(Collected data entries)
- - - -

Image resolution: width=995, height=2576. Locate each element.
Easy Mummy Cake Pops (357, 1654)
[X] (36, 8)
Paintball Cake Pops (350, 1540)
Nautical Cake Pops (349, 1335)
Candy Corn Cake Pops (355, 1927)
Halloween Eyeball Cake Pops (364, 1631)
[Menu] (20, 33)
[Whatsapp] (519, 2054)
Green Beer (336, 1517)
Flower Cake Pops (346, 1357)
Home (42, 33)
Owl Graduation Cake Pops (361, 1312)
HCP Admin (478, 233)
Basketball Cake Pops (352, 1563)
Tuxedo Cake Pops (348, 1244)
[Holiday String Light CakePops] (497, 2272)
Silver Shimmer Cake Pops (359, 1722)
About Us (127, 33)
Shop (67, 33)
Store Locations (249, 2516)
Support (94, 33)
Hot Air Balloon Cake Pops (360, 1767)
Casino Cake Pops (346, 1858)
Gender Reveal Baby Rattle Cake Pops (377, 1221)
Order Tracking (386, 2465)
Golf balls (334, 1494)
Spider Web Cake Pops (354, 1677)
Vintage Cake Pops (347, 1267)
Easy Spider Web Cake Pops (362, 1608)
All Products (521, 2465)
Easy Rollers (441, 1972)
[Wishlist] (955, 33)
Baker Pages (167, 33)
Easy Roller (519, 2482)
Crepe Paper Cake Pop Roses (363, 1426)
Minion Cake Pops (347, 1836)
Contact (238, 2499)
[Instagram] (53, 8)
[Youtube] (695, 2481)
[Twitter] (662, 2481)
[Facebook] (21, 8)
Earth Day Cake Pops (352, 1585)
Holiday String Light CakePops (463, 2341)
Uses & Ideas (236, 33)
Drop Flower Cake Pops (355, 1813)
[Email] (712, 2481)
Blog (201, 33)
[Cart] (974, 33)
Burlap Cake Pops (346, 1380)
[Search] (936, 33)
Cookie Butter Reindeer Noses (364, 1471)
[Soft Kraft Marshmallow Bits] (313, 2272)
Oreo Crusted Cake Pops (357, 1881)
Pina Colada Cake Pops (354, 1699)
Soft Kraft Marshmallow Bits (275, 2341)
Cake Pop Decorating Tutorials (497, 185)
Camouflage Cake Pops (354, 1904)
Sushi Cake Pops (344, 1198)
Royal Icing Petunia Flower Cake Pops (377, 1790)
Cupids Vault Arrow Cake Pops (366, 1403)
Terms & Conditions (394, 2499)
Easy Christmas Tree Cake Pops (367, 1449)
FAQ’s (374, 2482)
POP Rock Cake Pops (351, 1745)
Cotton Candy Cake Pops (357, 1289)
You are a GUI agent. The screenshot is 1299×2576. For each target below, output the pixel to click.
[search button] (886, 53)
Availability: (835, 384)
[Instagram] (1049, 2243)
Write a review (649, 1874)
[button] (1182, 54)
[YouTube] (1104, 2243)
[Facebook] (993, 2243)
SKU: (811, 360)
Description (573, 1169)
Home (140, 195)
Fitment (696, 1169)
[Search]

- - - -

- **Task directions**:
Using the records above, find and show each line with the string "Bits".

- **Exercise result**:
[Soft Kraft Marshmallow Bits] (313, 2272)
Soft Kraft Marshmallow Bits (275, 2341)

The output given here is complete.